Je crains que toutes ou partie de ces questions aient pour réponse "ça dépend". Mon avis est de ne pas l'obliger à s'informer, parce que donner son accord est déjà beaucoup pour elle, donc cela me paraît sain de ne pas faire le relou en insistant… mais je suis prêt à entendre que j'ai tort, sur ce sujet comme sur tous ; je me le dis très souvent à moi-même, que j'ai tort, alors le lire, cela ne m'étonnerait pas.
Pour l'instant, je vais poursuivre ma recherche avec l'idée des randonnées (merci pour celle-ci), à la rentrée de septembre, quoique sans trop y croire vu le peu que j'offre, et s'il y a miracle, il sera temps de choisir entre finir ou non cette déconstruction… Je n'en suis pas là, ma recherche me semble impossible, mais j'ai déjà ces questions… teintées, donc, de ce "ah oui, y'a pire" qui me fait m'imaginer que je suis "encore un qui croit avoir des problèmes"… et c'est probablement vrai.

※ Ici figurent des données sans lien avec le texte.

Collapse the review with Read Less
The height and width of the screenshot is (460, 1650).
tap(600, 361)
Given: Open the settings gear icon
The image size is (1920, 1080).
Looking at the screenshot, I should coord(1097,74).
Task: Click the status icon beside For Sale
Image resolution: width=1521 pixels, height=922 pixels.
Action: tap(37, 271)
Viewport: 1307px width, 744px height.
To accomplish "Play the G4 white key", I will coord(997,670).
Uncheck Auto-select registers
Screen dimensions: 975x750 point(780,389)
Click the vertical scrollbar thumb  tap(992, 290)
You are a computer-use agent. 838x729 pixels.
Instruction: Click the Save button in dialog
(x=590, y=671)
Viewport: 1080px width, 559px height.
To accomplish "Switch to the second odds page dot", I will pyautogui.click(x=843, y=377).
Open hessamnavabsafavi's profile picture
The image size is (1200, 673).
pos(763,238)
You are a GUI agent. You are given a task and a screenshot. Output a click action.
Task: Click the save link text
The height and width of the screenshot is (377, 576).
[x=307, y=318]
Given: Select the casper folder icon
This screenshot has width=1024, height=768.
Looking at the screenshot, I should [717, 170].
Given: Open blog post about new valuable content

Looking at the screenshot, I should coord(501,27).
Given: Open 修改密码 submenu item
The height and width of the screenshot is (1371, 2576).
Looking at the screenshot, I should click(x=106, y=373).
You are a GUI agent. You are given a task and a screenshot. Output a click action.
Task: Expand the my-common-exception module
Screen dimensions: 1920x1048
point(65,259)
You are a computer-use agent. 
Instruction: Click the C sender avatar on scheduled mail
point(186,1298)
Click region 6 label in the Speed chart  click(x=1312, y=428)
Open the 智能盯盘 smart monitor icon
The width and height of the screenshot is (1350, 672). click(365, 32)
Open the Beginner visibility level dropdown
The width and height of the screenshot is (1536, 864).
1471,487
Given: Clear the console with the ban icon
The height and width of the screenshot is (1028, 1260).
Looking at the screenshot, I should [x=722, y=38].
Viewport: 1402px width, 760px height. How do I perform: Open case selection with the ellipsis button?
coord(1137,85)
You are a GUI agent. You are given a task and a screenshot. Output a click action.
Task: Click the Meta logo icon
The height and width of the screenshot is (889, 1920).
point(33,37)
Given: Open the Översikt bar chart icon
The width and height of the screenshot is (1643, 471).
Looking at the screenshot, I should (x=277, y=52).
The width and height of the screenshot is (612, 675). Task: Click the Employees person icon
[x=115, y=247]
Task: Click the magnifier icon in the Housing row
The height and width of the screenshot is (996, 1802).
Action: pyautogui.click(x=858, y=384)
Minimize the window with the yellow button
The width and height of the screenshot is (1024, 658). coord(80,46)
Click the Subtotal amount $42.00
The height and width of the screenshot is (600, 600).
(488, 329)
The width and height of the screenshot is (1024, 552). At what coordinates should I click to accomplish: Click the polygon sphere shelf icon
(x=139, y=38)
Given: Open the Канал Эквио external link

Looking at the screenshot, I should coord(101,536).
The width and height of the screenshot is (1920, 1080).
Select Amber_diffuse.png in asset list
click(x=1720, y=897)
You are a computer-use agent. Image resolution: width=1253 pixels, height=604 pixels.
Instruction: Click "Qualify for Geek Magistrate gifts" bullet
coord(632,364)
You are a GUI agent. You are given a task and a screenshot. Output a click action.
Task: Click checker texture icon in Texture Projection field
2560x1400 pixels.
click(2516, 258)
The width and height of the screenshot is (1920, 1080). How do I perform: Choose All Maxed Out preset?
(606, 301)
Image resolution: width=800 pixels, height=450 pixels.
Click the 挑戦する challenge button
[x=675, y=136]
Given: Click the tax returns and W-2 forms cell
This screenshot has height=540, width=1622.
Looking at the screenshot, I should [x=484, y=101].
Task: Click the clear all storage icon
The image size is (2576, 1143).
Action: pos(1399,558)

Merci pour votre lecture ; et si vous avez des réponses qui vous paraissent utiles, merci aussi pour elles.

Guillaume.

PS : Pardon pour les blagues et les images, je sais que parfois on prend cela pour un manque de sérieux ou de respect, voire des longueurs dispensables ; ce n'est pas le cas et je ne comprends pas ceux•lles qui disent ça… mais je suis sûr que vous aurez aussi lu mon sérieux. Je pourrais encore purger, pour faire deux fois plus court, mais vous ne me verriez plus, moi, l'incorrigible rieur, qui est autant comblé que troué. J'ai simplement appris à rire de tout pour éviter de pleurer pour un rien (je cite mon père : "un homme, ça ne pleure pas", tandis que je le faisais dans les bras de ma mère, après une énième raclée non avouée au collège ; comprenez que si je conclus sur ça, c'est pour expliquer d'où me vient ce besoin pathologique d'aimer et d'être aimé, pour effacer la haine de mes tourmenteurs du collège et compenser l'amour très bien caché de celui qui m'a partagé son chromosome Y).